The New School/Mannes School of Music Presents the Winners of the 2017 Mannes Concerto Competition in Review
Mannes Orchestra, David Hayes, Music Director
Tishman Auditorium, New York, NY
October 20, 2017
New York City offers incredible cultural riches, as most people know, but what not everyone realizes is that some of the best of it is free, in the form of student concerts given under the auspices of the leading music schools, among them the Mannes School of Music. The performances by such young musicians, who give their all, can be the most exciting and passionate experiences one encounters in live music.
Last Friday night I was assigned to review the Mannes Orchestra concert, in particular the performance of one of two winners of their concerto competition, pianist Ivan Gusev. playing Grieg’s Piano Concerto in A Minor. The other winner of the concerto competition, timpanist Jeffrey Kautz, was to perform Raise the Roof (2003) by Michael Daugherty (b.1954). Though I was not needed to be there, I decided to gain a feel for the orchestra by hearing the first half, including the timpani concerto plus the orchestra’s opening work, Capriccio Espagnole, Op. 34, by Nikolai Rimsky-Korsakov.
As I’m not one who withstands high decibel levels, I sat far enough away to be safe, and was ready to plug my ears discreetly if necessary. Thankfully plugs were not needed, and in fact I wish I had sat closer to the stage for one of the most riveting virtuoso feats I’ve seen in a long while. Mr. Kautz is a timpanist of flabbergasting ability, who made the ingenious Daugherty work do just what its title suggests, that is, to “Raise the Roof.” The opening Capriccio Espagnole also provided showcases for some remarkable individual talents, as the orchestral section leaders took turns in some of Rimsky-Korsakov’s irresistible and idiomatic melodies.
The conductor at the helm of all the excitement was David Hayes, who leads his players with the kind of limitless, infectious energy that is especially remarkable in view of the fact that he is among the busiest conductors around (conducting at Curtis as well as Mannes, to name just two) – yet there is no sign of “phoning it in” or flagging in the slightest!
All of this seemed a tough act to follow after intermission, but the Grieg Piano Concerto proved, with its captivating drama, sumptuous melodies, and folk rhythms, to be as timeless as ever (and fire-resistant against the backdrop of the Daugherty pyrotechnics)! While the pianist, Ivan Gusev, had a formidable task cut out for him, he was more than up to the challenge. He gave a performance that let the gifts of Grieg shine brightly – technically assured without being too flamboyant and sensitive without being too self-indulgent.

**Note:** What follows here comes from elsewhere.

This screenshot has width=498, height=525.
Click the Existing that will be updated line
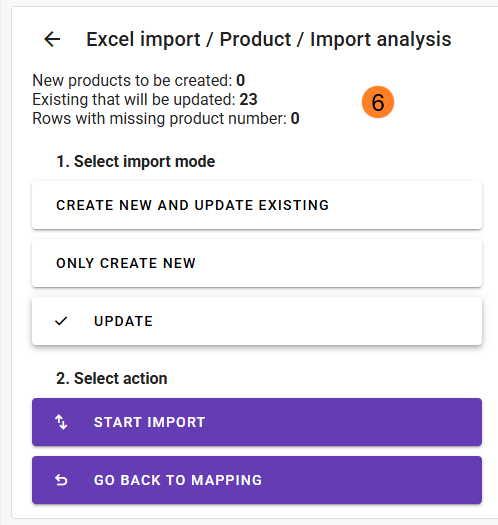145,99
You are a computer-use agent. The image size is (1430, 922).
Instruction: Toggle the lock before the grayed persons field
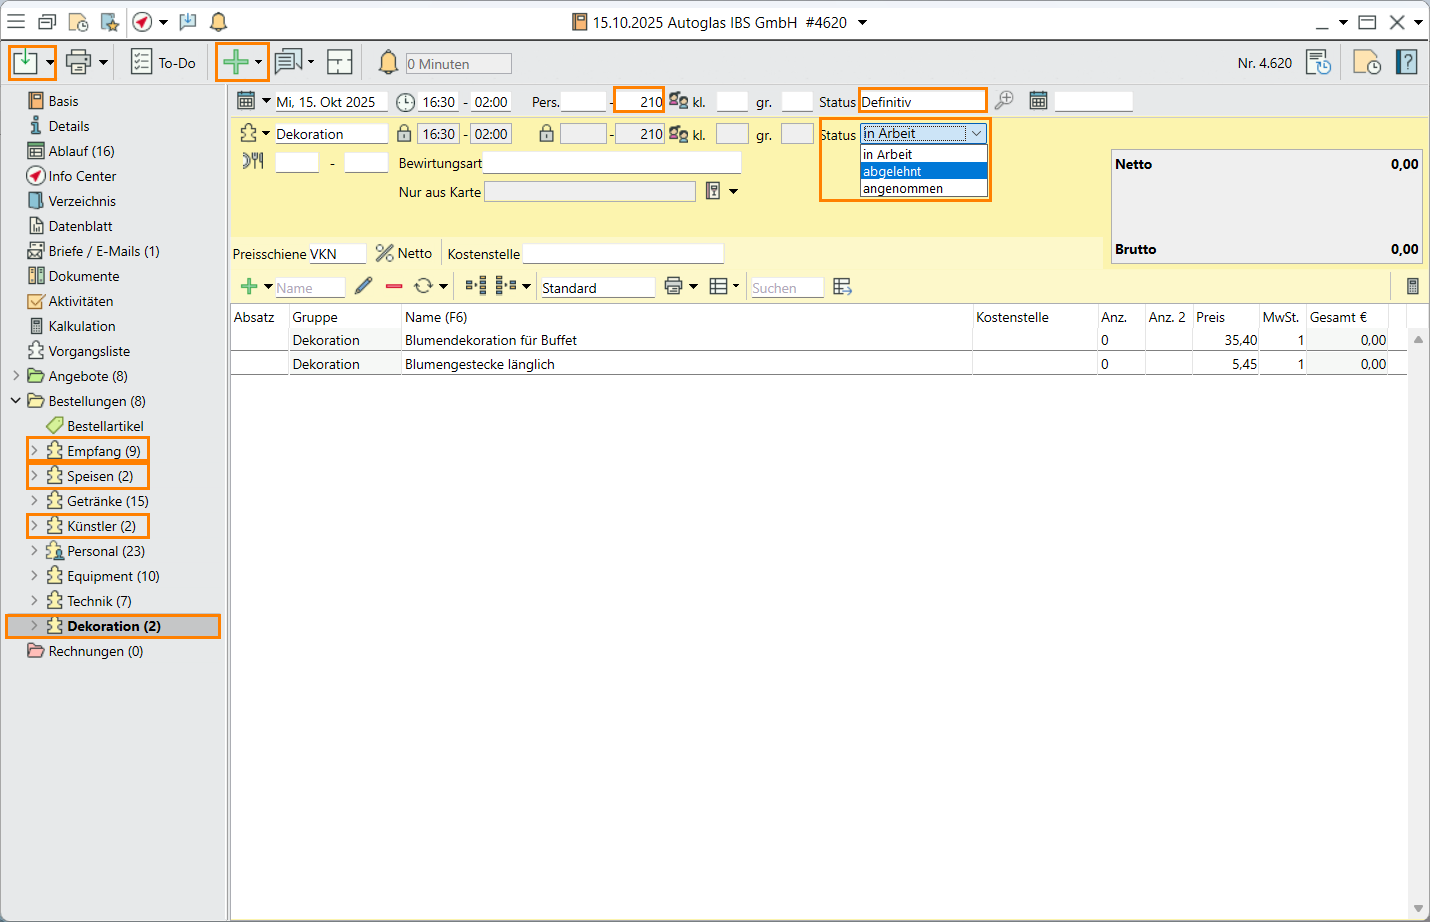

Currently pursuing his Master of Music degree as a student of Jerome Rose, he has been a winner of the International Piano Competition in Finland (Jyväskylä, 2006), laureate of the Mauro Monopoli Prize International Piano Competition (Barletta, Italy, 2013), The Benditsky Russian piano competition (Russia, 2015), and the Third International Neuhaus piano competition (Russia, 2015), as well as recipient of other distinctions, including honors from Moscow Conservatory as student of Eliso Virsaladze and Michail Voskresensky. In addition to being a winner of the Mannes 2017 Concerto Competition, he was recently a prizewinner at the 2017 New York Piano Competition.
What immediately struck the listener about Mr. Gusev in the Grieg was his strong sense of the collaborative aspects of the concerto. Conductors in general love it when a pianist can treat a concerto like a piece of chamber music, because it lightens their responsibilities considerably. Mr. Gusev is secure enough with the nuts and bolts of playing to do just that. Through passages where many pianists would be fixated on the accuracy of an arpeggio, for example, Mr. Gusev had his sights never far from the conductor. Not once in all the thrilling runs and technical hurdles did he succumb to the temptation to “go rogue” but was always extremely attentive to the conductor and mindful of cues, entrances, and transitions.
Sometimes, considering such a skilled conductor on the podium, one wondered whether the pianist’s own cues might even have been a bit overstated, such as the highly accented tremolo chords before tuttis (the first of which might have been eased by more bass power). Then again, such junctures tend to invite awkwardness (as one did in the last movement), so it is better to be safe than sorry. All in all, Mr. Gusev’s thoughtful approach achieved admirable results.
The slow movement, containing Grieg’s most heart-rending lyricism, was beautifully projected. Mr. Gusev worked hand in hand with the orchestra to create a hallowed atmosphere, with seamless lines and a warm and balanced sound.
If the opening of the third movement was thrown off a bit, it was perhaps the challenge of breaking such a spell as one moves into the pace of a folk dance; dancing was what it did, however, and it brought the piece to a fine finish. All in all, the performance was a fine success and capped off a powerful concert.
This was an evening not to be forgotten – and first for this reviewer at the Tishman Auditorium, undoubtedly the setting for many future musical adventures. Bravo to the Mannes School of Music, and to the conductor, orchestra, and soloists!